うちの庭で……なにやってるんですか!
僕があんまりかまわないようにしたせいか、野良猫の「ボス」が庭に来ることは少なくなった。
それでもときどき、ふらっと顔を見せに来る。
あるとき、ボスが一匹の猫をつれて庭にやってきた。
全体的に黒っぽく、グラデーションでまだら模様が入っていて、ヒョウみたいでかっこいい模様の猫だ。ポッチャリ体型なのが唯一残念なところだ。
このポッチャリはボスと仲がいいらしく、つかず離れず、お互いにおいを嗅ぎあいながら庭をうろうろしていた。
――ボスが新しい友達を自慢しに来たのかな?
僕が眺めていると、うちの猫が走ってきて、すれ違いざまにボスのお尻を叩いて去っていった。
いったい何を考えているんだろうか……わからない……。
ボスは特に気にする様子もなく、ポッチャリとじゃれあっていた。
よく観察してみると、ポッチャリはオスだった。ボスもオスだ。
オス同士でも喧嘩せずに仲良くできるものらしい。
うちの庭で縄張り争いをされても困るので、仲がいいのにこしたことはない――と、このときは思っていた。
雨が降っていた。
こういう日は、うちの猫は家の外には出たがらない。
水に濡れるのが嫌らしい。
たとえ少ししか降っていなくても、地面の草が葉っぱに水滴を集めていたりするので、濡れてしまう。だから、庭に出ても前足で草をつついて、すぐに戻ってくる。
これはほかの猫も同じらしくて、雨の日に外で猫を見かけることはほとんどなかった。
小雨が降る中、僕はごみを片付けに庭の裏手へ回っていた。
庭の裏手には家庭菜園用の道具を入れている納屋がある。納屋といっても、ただ屋根があるだけの貧相なものだ。
その中を覗くと、ボスとポッチャリが寝そべっていた。
「雨宿りですか」
屋根のある所で二匹仲良く雨がやむのを待っていたらしい。
ポッチャリは僕のにおいを嗅ごうと動き回っている。ボスは寝転んでじっとしていて、対照的だった。

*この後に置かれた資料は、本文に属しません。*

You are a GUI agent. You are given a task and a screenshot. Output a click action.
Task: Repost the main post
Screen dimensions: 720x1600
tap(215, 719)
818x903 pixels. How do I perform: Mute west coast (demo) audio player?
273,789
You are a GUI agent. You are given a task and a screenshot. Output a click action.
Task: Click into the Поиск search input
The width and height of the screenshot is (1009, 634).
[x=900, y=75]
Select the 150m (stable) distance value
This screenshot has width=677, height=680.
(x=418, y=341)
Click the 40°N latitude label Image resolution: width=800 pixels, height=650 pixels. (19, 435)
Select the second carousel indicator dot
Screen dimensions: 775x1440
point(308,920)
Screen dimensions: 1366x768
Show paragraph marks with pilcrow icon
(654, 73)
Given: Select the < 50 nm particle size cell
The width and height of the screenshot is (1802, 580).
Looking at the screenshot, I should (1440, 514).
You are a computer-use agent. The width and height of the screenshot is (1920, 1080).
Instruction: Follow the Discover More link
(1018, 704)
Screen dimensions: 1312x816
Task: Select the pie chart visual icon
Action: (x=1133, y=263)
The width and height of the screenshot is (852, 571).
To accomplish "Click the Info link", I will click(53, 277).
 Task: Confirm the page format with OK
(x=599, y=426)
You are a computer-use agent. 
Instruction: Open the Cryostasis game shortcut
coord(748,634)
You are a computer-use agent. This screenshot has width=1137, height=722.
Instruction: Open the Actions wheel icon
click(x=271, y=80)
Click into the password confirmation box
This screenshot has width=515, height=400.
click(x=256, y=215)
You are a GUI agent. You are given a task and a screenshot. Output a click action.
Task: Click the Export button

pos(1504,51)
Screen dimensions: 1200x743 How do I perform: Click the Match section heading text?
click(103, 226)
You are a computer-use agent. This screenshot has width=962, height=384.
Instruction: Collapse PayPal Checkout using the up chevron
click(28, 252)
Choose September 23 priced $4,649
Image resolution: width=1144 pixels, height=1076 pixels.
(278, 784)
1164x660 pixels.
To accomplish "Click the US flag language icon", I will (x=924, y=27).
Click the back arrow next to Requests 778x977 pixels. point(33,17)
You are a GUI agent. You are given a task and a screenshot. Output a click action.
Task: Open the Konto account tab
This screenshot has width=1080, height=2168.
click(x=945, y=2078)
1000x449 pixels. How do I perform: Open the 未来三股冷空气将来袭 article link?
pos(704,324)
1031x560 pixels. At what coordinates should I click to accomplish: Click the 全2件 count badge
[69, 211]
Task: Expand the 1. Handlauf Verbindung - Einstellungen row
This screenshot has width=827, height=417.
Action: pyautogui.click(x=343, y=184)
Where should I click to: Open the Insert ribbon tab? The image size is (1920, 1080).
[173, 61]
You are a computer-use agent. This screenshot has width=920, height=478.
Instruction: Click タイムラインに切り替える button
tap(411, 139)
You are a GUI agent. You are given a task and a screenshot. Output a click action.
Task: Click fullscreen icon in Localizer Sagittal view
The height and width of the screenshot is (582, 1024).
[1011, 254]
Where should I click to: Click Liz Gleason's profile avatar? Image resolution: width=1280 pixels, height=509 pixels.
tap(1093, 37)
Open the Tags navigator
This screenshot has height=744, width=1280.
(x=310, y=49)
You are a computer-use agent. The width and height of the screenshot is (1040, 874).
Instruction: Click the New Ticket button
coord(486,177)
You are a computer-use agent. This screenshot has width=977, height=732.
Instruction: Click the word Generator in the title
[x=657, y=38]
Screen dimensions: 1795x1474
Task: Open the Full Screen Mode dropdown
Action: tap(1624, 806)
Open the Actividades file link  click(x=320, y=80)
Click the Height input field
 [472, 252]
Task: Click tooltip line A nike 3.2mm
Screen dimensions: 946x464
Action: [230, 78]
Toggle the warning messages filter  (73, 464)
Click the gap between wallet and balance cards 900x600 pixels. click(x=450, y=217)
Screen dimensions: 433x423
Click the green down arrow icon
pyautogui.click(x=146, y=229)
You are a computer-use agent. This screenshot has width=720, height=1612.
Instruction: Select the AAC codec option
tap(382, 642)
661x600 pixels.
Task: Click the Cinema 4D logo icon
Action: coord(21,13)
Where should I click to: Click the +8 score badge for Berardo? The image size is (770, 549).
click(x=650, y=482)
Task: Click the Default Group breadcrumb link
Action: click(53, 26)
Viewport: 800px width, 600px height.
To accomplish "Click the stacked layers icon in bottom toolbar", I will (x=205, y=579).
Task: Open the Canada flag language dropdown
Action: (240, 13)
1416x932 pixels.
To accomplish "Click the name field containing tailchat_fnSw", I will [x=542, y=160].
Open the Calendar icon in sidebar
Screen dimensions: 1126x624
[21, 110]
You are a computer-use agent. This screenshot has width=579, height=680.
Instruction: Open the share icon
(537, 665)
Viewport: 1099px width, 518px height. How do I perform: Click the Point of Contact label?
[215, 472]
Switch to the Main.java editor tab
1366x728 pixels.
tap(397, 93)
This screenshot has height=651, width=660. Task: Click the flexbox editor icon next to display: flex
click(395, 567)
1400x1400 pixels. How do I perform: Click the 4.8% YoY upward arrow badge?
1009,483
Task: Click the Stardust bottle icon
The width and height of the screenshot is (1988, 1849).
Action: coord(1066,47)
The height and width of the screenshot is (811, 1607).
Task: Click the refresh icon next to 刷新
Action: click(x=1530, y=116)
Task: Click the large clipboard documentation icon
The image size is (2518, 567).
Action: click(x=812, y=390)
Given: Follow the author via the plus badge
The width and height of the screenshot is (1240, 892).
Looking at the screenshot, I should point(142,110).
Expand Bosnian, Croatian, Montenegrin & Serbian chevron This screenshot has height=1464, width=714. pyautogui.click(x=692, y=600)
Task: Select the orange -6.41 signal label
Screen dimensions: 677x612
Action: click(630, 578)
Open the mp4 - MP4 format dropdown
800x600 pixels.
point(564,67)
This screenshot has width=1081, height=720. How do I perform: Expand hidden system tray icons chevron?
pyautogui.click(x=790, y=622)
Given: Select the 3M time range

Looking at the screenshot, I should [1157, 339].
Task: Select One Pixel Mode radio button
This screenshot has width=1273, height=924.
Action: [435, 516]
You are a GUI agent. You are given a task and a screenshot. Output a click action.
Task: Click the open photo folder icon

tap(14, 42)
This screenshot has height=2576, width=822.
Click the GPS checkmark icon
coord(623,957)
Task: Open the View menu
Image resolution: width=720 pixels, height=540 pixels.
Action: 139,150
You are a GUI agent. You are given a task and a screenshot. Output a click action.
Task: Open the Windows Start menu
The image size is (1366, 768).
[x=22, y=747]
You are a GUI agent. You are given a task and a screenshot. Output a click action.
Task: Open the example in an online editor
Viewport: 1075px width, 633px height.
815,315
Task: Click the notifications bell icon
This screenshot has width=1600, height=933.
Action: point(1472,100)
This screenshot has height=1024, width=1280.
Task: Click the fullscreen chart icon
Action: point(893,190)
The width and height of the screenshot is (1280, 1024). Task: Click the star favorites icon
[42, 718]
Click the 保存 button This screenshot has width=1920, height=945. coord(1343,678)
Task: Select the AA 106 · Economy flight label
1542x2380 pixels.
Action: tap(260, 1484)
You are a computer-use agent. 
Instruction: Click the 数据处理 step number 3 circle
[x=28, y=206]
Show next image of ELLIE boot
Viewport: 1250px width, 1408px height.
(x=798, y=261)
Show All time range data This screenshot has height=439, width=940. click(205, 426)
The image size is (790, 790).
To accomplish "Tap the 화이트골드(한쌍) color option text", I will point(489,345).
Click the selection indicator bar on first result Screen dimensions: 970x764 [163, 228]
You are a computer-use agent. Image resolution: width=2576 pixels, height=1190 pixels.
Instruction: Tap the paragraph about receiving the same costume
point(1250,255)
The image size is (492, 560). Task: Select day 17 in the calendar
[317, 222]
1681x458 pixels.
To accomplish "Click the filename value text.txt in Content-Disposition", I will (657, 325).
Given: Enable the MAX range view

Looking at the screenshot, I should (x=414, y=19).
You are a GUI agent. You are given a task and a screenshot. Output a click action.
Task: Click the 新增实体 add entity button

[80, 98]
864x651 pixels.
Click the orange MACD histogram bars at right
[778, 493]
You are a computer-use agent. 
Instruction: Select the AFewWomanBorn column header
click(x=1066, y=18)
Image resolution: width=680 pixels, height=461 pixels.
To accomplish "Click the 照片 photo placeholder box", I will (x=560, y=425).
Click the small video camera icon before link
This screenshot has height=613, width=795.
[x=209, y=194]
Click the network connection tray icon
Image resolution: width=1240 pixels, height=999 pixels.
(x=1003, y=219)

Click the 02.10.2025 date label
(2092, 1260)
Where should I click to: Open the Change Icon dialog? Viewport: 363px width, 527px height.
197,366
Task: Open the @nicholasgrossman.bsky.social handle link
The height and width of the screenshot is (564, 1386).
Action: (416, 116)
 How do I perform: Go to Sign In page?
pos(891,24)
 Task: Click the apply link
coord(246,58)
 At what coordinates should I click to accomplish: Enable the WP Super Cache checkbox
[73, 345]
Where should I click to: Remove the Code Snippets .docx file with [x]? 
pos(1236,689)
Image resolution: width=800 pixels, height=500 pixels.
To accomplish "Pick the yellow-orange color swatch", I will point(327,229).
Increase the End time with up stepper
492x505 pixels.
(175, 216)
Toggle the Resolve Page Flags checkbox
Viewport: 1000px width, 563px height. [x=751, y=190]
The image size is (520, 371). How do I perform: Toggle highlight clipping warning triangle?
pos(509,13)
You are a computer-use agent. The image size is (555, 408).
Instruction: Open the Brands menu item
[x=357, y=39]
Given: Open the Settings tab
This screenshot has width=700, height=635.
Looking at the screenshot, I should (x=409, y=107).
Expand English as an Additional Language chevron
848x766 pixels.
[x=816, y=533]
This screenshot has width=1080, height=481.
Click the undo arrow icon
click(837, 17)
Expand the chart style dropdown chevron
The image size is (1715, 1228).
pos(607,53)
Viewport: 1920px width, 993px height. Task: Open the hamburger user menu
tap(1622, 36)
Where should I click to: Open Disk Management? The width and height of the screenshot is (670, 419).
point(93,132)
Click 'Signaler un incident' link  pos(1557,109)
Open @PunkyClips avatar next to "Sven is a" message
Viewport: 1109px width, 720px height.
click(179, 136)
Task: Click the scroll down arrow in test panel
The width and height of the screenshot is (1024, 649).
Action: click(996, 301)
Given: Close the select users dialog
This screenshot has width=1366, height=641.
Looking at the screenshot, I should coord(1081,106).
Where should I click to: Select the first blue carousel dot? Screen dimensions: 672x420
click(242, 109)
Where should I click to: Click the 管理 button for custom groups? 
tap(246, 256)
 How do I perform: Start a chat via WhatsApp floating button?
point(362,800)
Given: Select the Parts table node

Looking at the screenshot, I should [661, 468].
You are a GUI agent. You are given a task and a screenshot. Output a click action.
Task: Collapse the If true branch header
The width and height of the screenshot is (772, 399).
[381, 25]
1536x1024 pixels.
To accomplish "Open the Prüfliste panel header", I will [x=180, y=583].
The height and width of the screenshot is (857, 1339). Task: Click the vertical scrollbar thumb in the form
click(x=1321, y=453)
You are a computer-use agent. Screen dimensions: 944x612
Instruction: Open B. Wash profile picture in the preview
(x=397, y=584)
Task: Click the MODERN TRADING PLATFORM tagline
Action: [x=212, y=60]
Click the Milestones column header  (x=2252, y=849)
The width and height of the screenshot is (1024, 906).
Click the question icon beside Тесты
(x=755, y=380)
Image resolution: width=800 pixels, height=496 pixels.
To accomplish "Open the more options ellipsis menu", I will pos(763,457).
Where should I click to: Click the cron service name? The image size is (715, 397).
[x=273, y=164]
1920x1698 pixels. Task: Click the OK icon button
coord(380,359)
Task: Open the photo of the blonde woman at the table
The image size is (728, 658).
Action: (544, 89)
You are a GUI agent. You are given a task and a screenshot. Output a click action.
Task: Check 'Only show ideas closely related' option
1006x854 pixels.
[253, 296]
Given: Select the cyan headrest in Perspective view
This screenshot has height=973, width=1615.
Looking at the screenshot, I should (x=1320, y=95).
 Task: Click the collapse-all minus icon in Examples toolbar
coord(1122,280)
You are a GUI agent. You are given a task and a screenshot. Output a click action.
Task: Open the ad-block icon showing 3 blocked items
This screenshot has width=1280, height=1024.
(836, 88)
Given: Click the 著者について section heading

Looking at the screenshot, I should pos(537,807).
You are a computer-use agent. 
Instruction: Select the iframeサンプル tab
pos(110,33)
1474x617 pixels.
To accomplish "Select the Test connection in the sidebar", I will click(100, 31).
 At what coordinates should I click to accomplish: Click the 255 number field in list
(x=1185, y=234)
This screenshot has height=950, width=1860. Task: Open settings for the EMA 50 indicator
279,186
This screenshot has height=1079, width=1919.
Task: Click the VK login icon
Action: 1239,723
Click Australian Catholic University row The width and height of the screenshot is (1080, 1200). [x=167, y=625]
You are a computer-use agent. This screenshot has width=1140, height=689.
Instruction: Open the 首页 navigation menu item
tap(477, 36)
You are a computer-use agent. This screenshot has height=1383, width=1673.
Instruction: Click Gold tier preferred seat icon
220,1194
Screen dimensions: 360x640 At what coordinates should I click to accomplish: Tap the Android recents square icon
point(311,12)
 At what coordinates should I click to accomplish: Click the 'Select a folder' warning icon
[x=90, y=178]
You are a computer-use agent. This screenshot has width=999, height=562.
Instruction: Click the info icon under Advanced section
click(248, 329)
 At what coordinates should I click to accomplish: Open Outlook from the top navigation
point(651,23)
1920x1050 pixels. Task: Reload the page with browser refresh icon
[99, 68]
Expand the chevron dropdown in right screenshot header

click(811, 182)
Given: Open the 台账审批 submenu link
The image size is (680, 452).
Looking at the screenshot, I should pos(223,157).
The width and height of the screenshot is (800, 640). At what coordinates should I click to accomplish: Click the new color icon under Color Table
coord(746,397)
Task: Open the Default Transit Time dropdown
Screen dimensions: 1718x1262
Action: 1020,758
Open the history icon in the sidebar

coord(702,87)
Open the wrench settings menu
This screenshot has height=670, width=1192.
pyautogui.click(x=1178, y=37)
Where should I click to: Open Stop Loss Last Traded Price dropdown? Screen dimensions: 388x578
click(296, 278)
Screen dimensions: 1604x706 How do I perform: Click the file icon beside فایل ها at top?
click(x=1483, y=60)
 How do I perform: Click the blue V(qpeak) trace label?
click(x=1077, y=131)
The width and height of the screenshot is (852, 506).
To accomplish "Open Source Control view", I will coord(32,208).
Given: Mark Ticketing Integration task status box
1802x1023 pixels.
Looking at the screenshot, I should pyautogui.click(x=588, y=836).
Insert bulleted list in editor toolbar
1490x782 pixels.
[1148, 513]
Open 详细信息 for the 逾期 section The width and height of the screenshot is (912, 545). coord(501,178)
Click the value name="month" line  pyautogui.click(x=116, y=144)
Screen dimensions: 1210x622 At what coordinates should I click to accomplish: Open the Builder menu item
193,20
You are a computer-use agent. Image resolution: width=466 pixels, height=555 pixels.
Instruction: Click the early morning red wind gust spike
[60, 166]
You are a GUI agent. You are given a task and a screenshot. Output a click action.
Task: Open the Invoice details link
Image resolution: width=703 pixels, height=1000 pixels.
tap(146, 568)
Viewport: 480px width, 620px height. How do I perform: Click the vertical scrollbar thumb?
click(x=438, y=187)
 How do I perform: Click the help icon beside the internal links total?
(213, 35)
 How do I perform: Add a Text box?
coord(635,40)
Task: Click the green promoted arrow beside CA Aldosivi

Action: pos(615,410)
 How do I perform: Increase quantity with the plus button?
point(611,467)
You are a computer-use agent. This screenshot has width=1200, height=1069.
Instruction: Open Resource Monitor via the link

「ここに住んじゃあ駄目ですからね。雨の間だけですよ」
いちおう、そう注意すると、ボスが耳をパタパタさせていた。
たぶん、僕の言ったことがわかっているのだろう。
雨が上がったあとに見てみると、二匹はいなくなっていた。
また別の日に、二匹が庭でじゃれあっているのを見かけた。
「今日も一緒にいるんですか。本当に仲がいいですね……あれ?」
一瞬、ケンカをしているのか? と思った。
――でも、この体勢は……?
ボスがポッチャリの首根っこをくわえて、体の上にまたがって、お尻を高く突き出していた。
「……? おわっ、何やってるんですか!」
ボスがお尻をふりふりしている。
二匹の体勢は――間違いなく交尾の体勢だった。
――どういうことなんです!? オス同士ですよね!?
ポッチャリのほうも特別嫌がっているようではない。お尻を突き出している。
――何だ、これ!? どうしよう、追い払おうか……? スコップ……ここにスコップがある、これで叩いて……いや、でも悪いことをしているわけでもないし……? こういうこともあるのか? あるわけないよね? おかしいよね? いや、でも実際、目の前で起きていることなんだから、こういうこともあるんだろう……よし、これは猫の世界ではよくあること。だから気にしない! 決めた!
納屋から取り出して握り締めていたスコップを元通りになおすと、僕は庭を去った。
なんだか二匹を邪魔してしまうような気がして、その場にいられなかったのだ。
――うちの庭ですよね……なんで僕が気を使ってるんですか……なんなんですか、これ……。
家に入ると僕はうちの猫を眺めて気を紛らわせた。
やっぱりうちの猫はかわいい。いつもどおりにかわいくて、なんだかほっとした!